La comunicación con el centro de atención puede entablarse tanto de forma telefónica como a través de una aplicación para smartphone o un botón ubicado en el panel central del techo.
Este último recurso evita distracciones al conducir: “Lo que hace es facilitar el manejo porque en lugar de estar viendo una pantalla, lo que hacés es apretar un botón y hablar con un asesor. Ayuda a que sea más seguro tu andar”, describió Serrot.
“Estamos en una nueva era: tanto se habla de Internet de las cosas, de máquinas inteligentes hablando con máquinas inteligentes…y ahora tenemos un auto con inteligencia que está hablando con tu smartphone. (A través de este), por ejemplo, podés trabar y destrabar las puertas desde cualquier lugar, activar luces y bocinas para ubicar el auto o directamente localizarlo”, sostuvo el gerente.

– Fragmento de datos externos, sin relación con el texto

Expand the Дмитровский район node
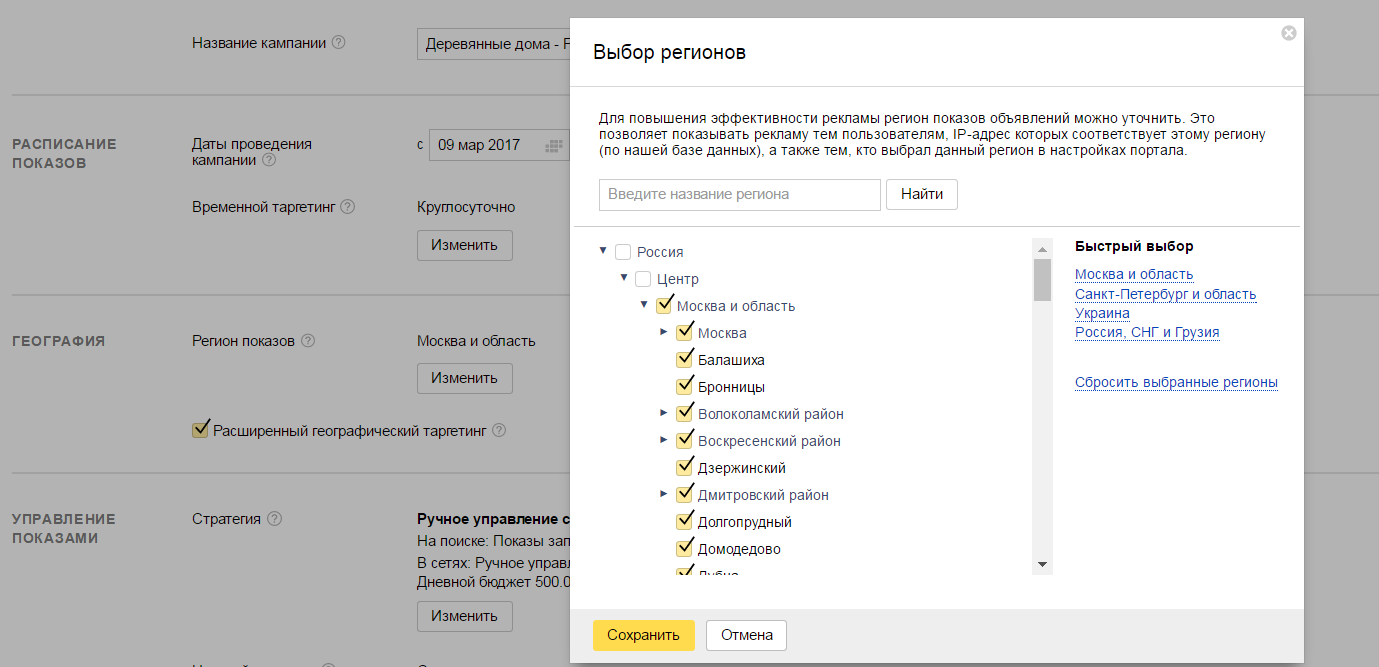The width and height of the screenshot is (1379, 667). click(664, 494)
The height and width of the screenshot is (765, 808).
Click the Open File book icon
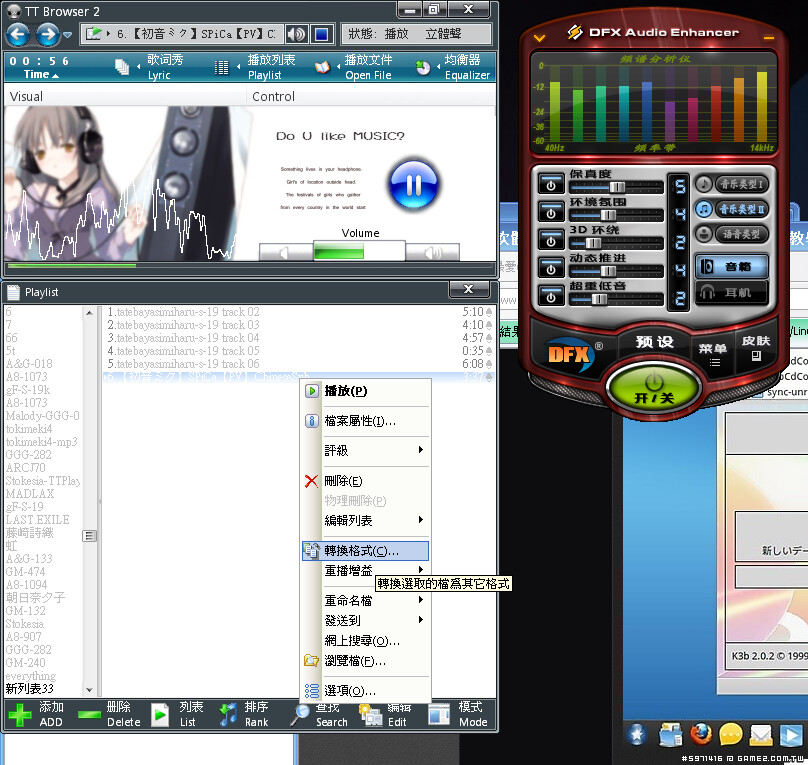click(322, 68)
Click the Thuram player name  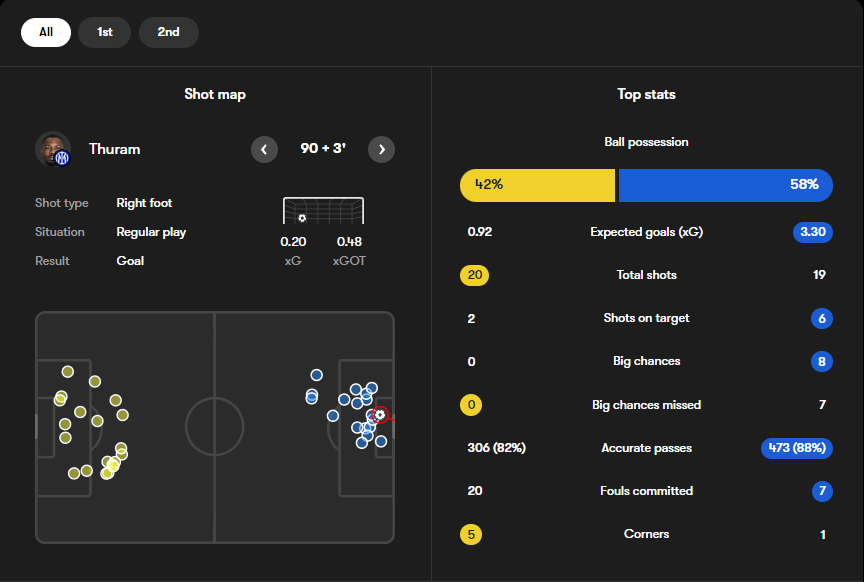pyautogui.click(x=115, y=149)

Además de la conectividad y la conserjería, un pilar de este sistema es la gestión de emergencias. Por ejemplo, cuando a raíz de choque se activan los airbags, los sensores del auto mandan de forma automática una señal al centro de asistencia, desde donde intentan comunicarse con el dueño del auto. Si este no responde, se contacta a los servicios públicos de emergencia (bomberos, ambulancia o policía) para que se acerquen al lugar en el que está el auto. También destacan varias funciones de seguridad, como la posibilidad apretar un botón desde la aplicación móvil para que el auto disminuya de forma progresiva la velocidad hasta apagar el motor (útil en caso de robo), o sensores ubicados “en puntos estratégicos” para detectar posibles intrusiones en su vehículo, que al activarse alertan automáticamente al centro de asistencia.
Entre otros detalles, este auto inteligente tiene sensores que detectan cuando el coche se sale del carril y lo vuelve a acomodar con un leve giro del volante; permite establecer una velocidad máxima y recibir un alerta en el teléfono cuando aquella se supere (útil en caso de, por ejemplo, prestarle el auto a los hijos); o indicar una dirección de destino antes de subirse al auto -a través de la aplicación móvil- que se carga en el mapa integrado cuando el auto se prende.

Red de telefonía móvil.
Una de las limitaciones de OnStar es la cobertura de la red de telefonía móvil en el territorio argentino: al usar la red celular, en los lugares en los que no hay señal el sistema no funciona.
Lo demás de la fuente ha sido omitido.